I needed to de-stress. So, in my early morning quiet time of prayer and reading, I used my concordance to look up “fear” in the Bible. I found the rhetorical questions in Psalm 27:1 uplifting: “The Lord is my light and my salvation; whom shall I fear? The Lord is the strength of my life; of whom shall I be afraid?” Those questions made me realize that my fears weren’t cosmic. I had worries, not fears. Sometimes, I like to summarize verses in modern terms. For this verse, I wrote, “Don’t be afraid; God’s got this.”
The initially upsetting chemotherapy treatments became routine for 4 months. My tumor responded well, so the oncologist recommended surgery next. After discussing options with my surgeon, I decided that it was best for me to have a unilateral mastectomy, without reconstruction.
Everyone’s choices will be different, based on their age, lifestyle, and other considerations. I had already retired from my teaching position, so I had plenty of time to rest and recover. I then had the CyberKnife treatment for my tiny lung tumor.
It turns out that the only scary part about the procedure was the name. It was over in 3 days of treatments lasting less than 1 hour each. I’ve had multiple imaging scans over the past 2 years. Fortunately, they still show no evidence of disease. However, even after my first clear PET scan, I already knew I wanted to find a way to give back to others who are facing a life-changing diagnosis.

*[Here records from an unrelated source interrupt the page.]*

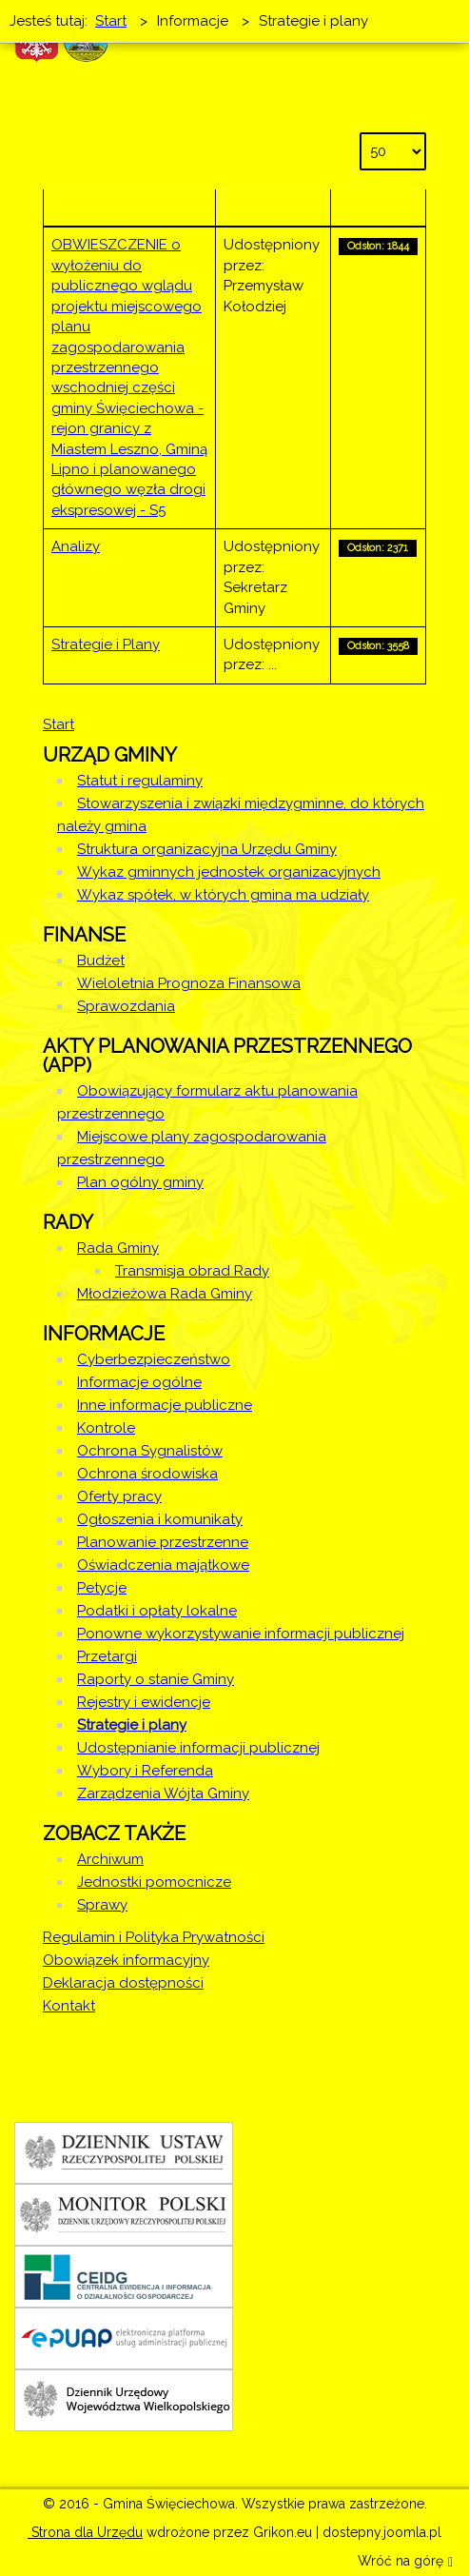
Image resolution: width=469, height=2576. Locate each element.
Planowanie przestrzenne (162, 1542)
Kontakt (69, 2005)
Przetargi (107, 1656)
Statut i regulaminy (140, 780)
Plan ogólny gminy (140, 1182)
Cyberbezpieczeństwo (153, 1359)
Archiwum (110, 1859)
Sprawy (102, 1904)
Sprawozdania (126, 1006)
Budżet (101, 960)
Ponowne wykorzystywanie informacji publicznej (240, 1633)
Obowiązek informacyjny (126, 1960)
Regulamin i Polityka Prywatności (153, 1937)
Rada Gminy (118, 1248)
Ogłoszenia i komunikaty (160, 1519)
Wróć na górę (405, 2562)
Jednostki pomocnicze (154, 1882)
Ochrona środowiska (147, 1473)
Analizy (75, 546)
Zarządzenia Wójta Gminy (163, 1793)
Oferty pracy (119, 1496)
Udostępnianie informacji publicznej (198, 1747)
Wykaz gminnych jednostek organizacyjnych (229, 872)
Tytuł (129, 207)
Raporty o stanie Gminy (155, 1679)
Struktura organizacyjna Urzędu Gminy (207, 849)
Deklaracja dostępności (123, 1982)
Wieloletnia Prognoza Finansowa (189, 983)
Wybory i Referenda (145, 1770)
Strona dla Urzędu (85, 2532)
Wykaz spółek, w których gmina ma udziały (223, 894)
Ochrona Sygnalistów (150, 1450)
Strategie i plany (131, 1725)
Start (58, 724)
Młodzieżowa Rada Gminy (164, 1293)
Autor (273, 207)
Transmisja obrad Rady (192, 1270)
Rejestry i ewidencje (143, 1702)
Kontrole (106, 1428)
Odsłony (377, 207)
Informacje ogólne (139, 1382)
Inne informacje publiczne (164, 1405)
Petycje (102, 1587)
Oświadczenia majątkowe (163, 1565)
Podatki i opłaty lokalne (157, 1610)
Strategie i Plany (105, 644)
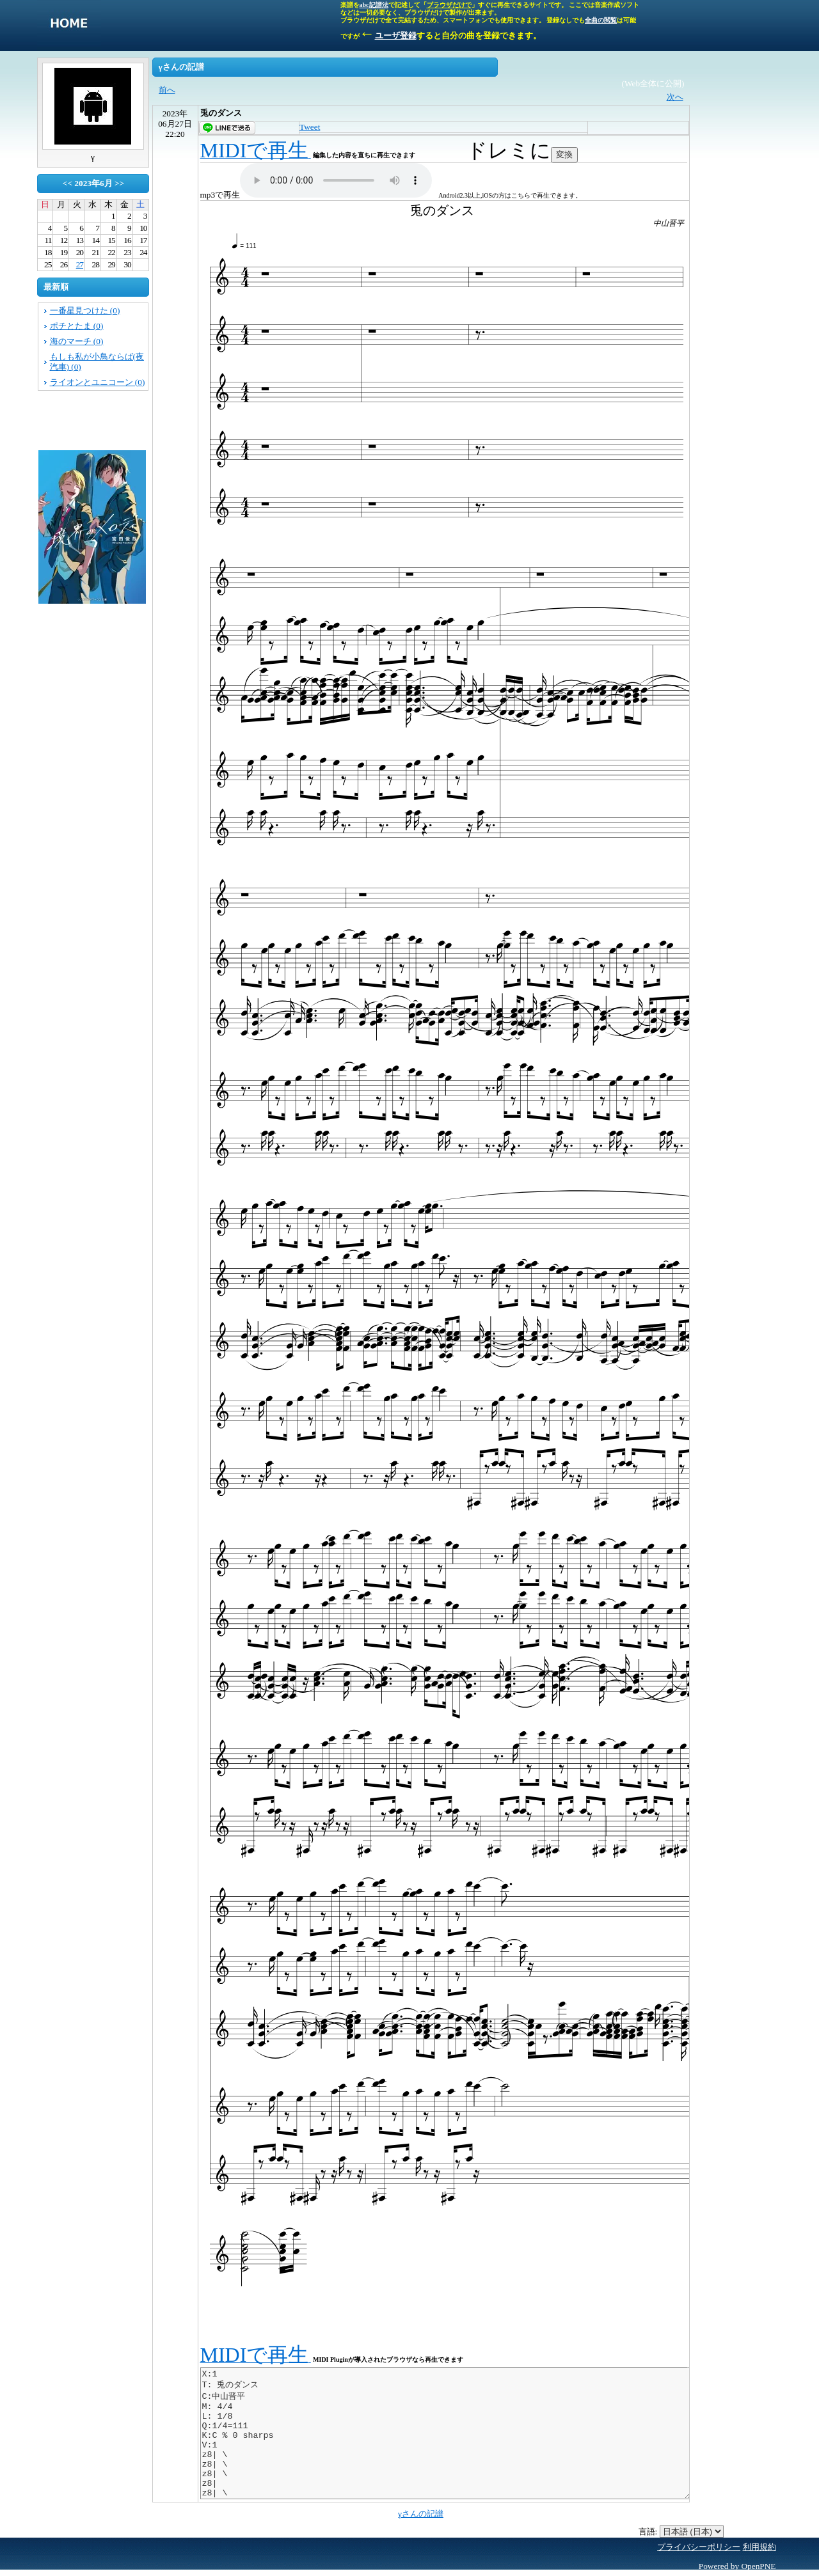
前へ (167, 90)
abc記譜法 (374, 4)
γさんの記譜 (420, 2513)
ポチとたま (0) (77, 326)
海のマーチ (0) (77, 341)
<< (67, 183)
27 (79, 264)
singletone (69, 25)
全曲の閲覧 (601, 20)
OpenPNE (758, 2566)
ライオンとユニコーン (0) (97, 382)
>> (119, 183)
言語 (647, 2531)
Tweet (309, 127)
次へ (675, 97)
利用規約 (759, 2547)
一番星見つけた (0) (85, 310)
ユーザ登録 (396, 35)
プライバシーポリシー (698, 2547)
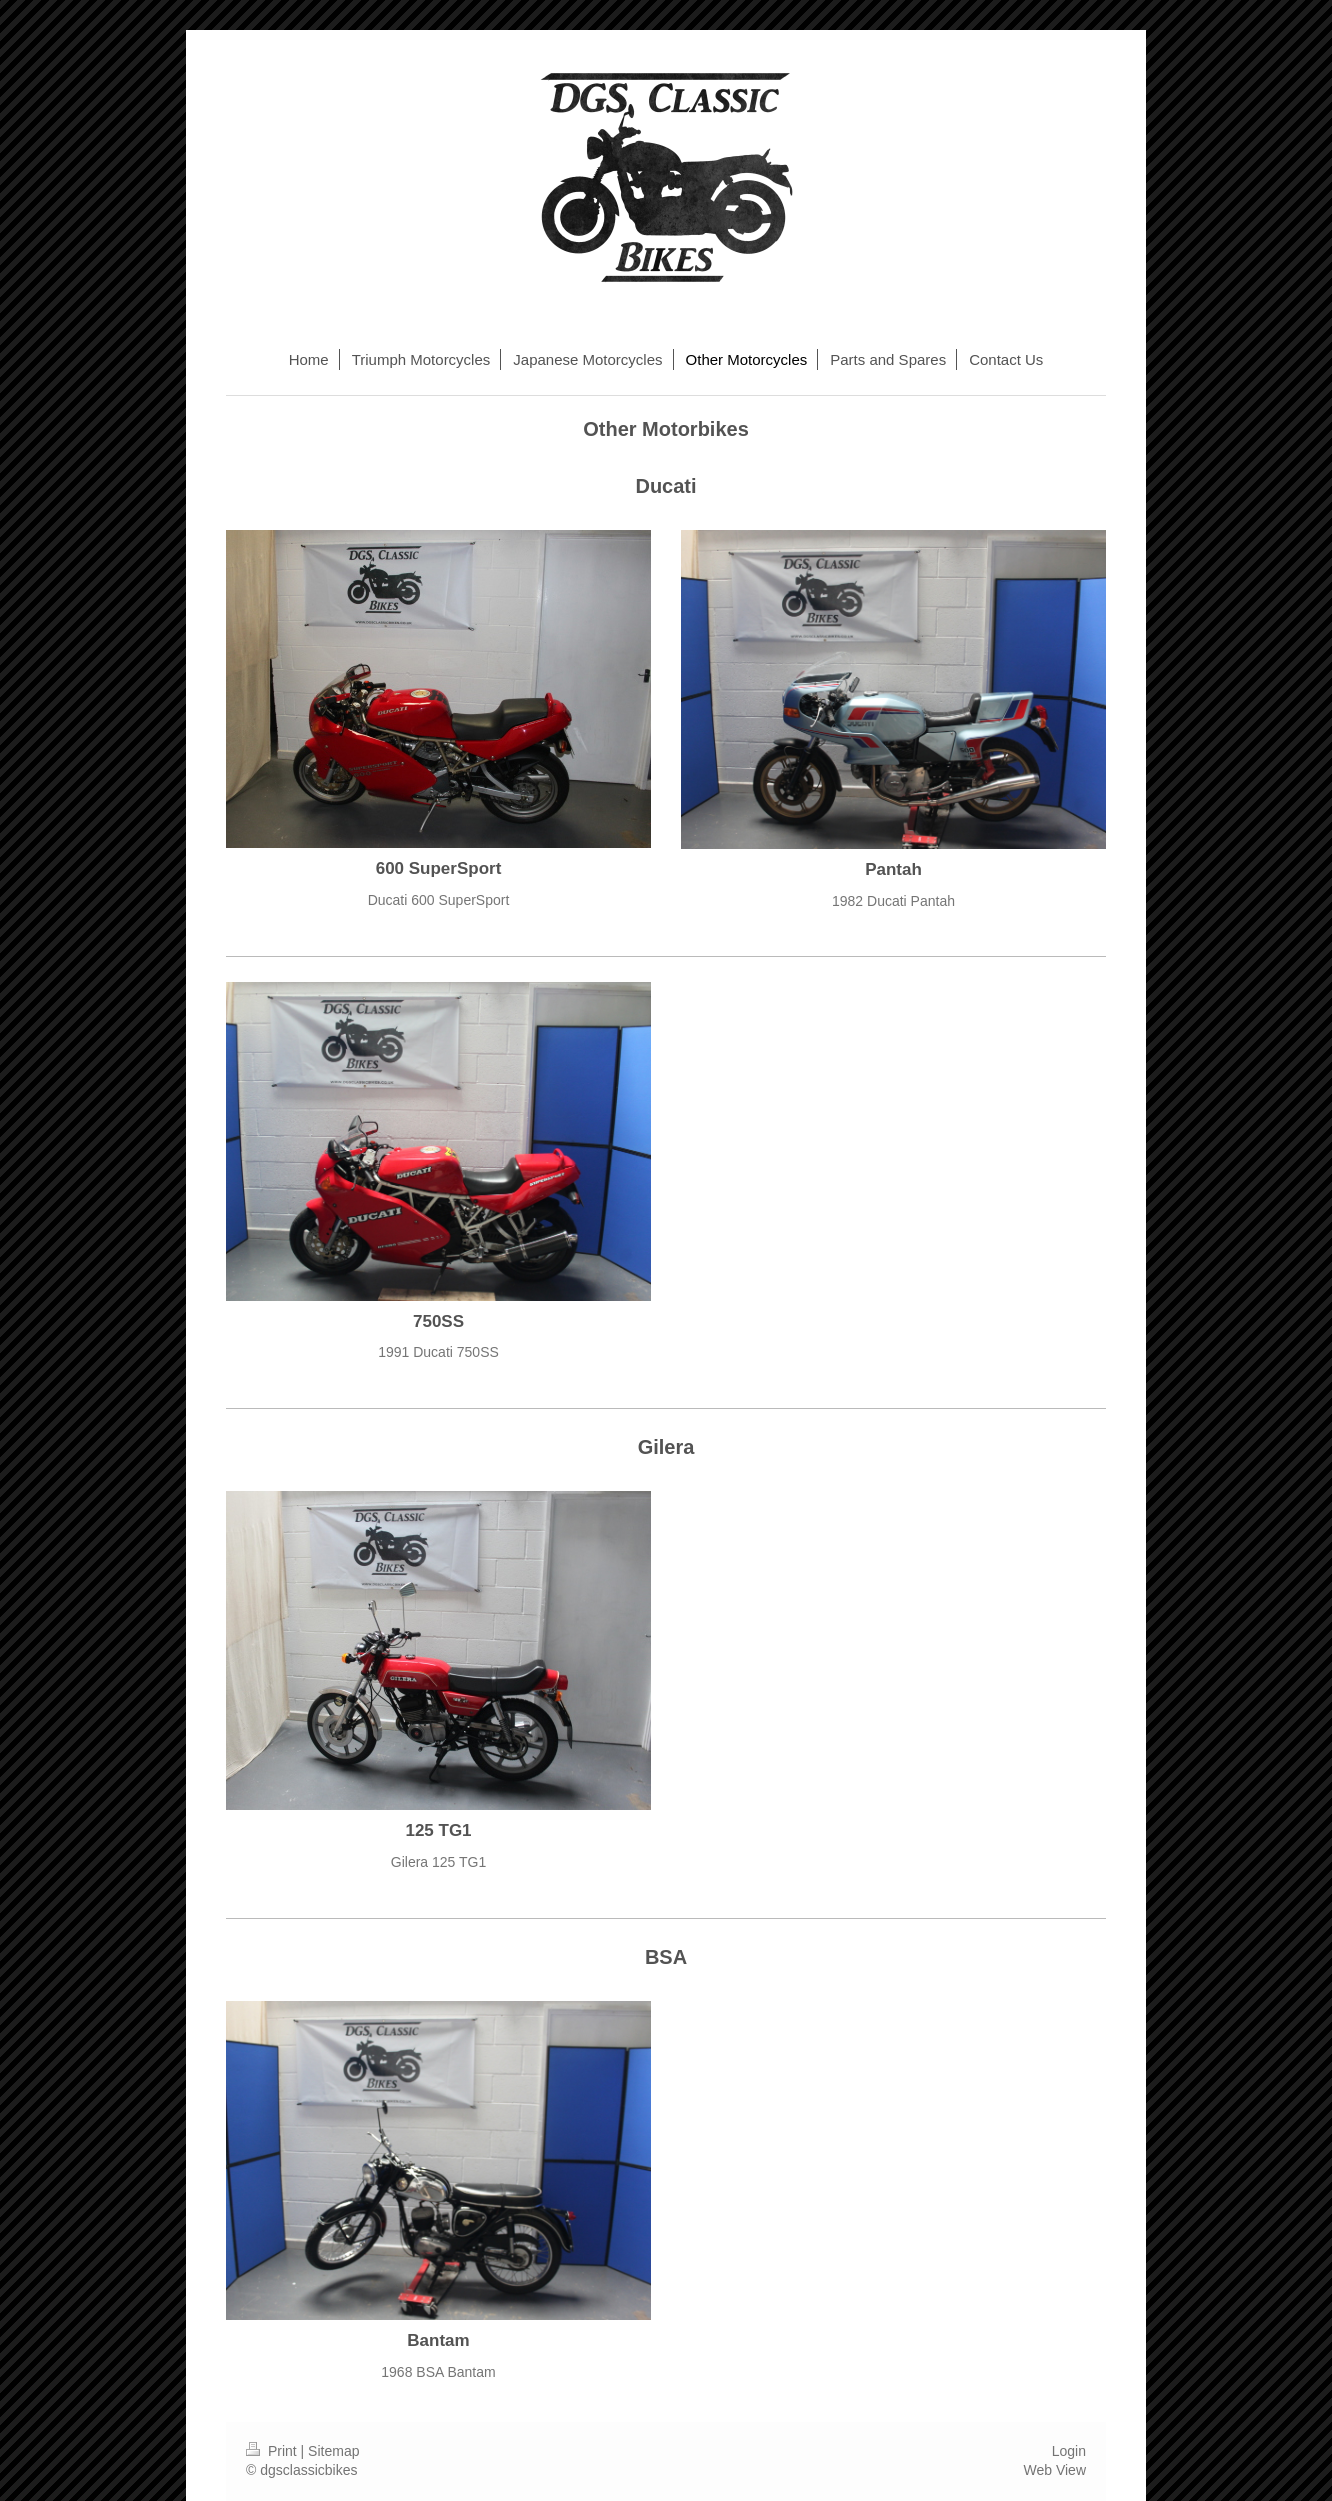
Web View (1054, 2470)
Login (1069, 2451)
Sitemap (333, 2451)
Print (273, 2451)
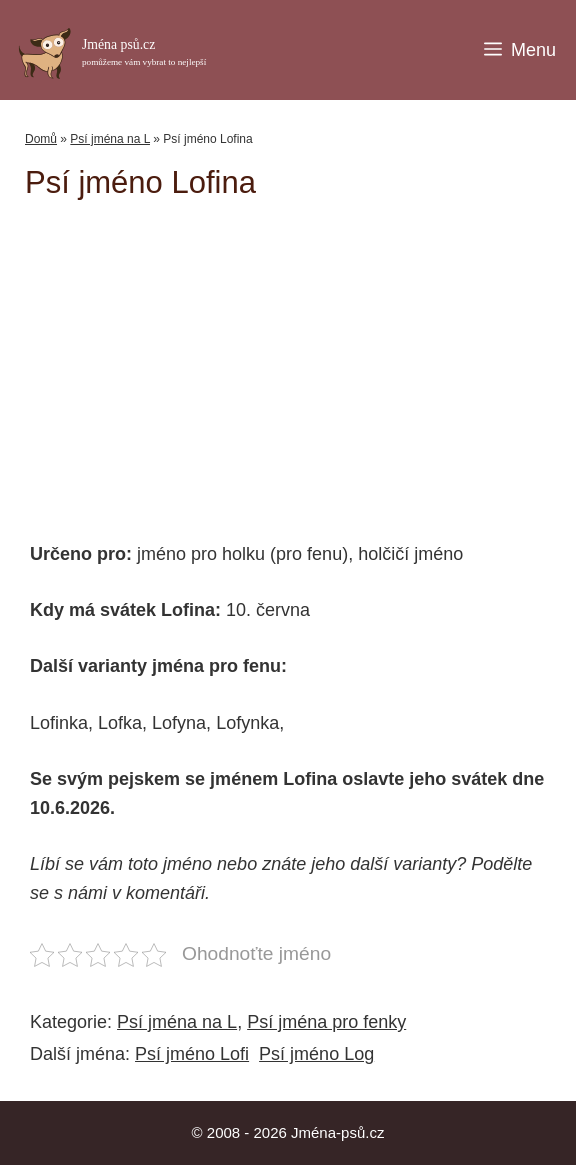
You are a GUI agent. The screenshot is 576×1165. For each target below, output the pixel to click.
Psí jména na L (110, 139)
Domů (41, 139)
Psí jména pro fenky (326, 1022)
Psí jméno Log (316, 1054)
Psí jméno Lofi (192, 1054)
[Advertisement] (300, 361)
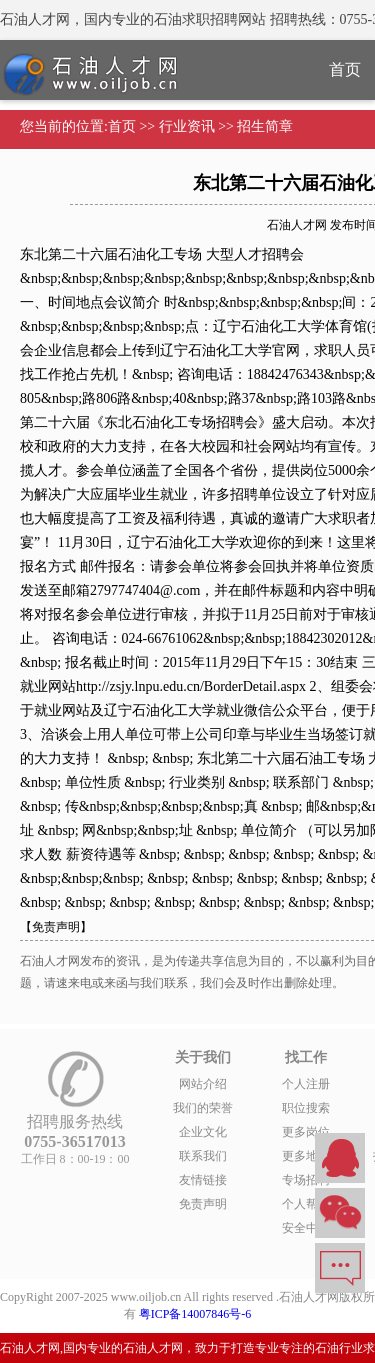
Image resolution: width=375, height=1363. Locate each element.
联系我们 (203, 1156)
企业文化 (203, 1132)
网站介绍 (203, 1084)
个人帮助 (306, 1204)
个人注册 (306, 1084)
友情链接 (203, 1180)
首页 (122, 126)
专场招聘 (306, 1180)
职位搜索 (306, 1108)
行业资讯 (187, 126)
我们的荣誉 (203, 1108)
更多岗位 (306, 1132)
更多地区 (306, 1156)
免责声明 (203, 1204)
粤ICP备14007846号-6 (195, 1314)
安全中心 (306, 1228)
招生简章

My surgeon, Dr. Chanu Dasari, had just launched a website as a compassionate outreach to cancer patients (www.silverlining.vegas). When he asked me to mentor the patients with cancer that he refers to me, I knew I had found the perfect way to help others.
Because I know what it is like not to have someone to talk to who has been through cancer, we have a sweet sisterhood of cancer survivors.
I love seeing women become more relaxed as they hear there is hope. I enjoy reassuring them as they ask questions starting with, “Is this normal?” I find myself back in a teaching role as I help educate women about what to expect, and what resources are available.
I also volunteer for the American Cancer Society, mentoring women on the phone. Their Reach To Recovery program connects cancer survivors with women who request a mentor.
Cancer truly has given me a gift—the chance to make a positive difference in the lives of others when they are vulnerable and afraid.
As Mahatma Gandhi wisely understood: “The best way to find yourself is to lose yourself in the service of others.”